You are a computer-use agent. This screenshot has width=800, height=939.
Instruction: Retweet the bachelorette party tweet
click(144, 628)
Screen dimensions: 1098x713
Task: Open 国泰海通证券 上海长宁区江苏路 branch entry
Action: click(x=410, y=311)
※ ※ ※
→ **THE EXERCISE**
Extract each of the items above and reproduce every line of them without any change.

→ **FULL RESPONSE**
You are a computer-use agent. This screenshot has width=800, height=939.
Instruction: Retweet the bachelorette party tweet
click(144, 628)
Screen dimensions: 1098x713
Task: Open 国泰海通证券 上海长宁区江苏路 branch entry
Action: click(x=410, y=311)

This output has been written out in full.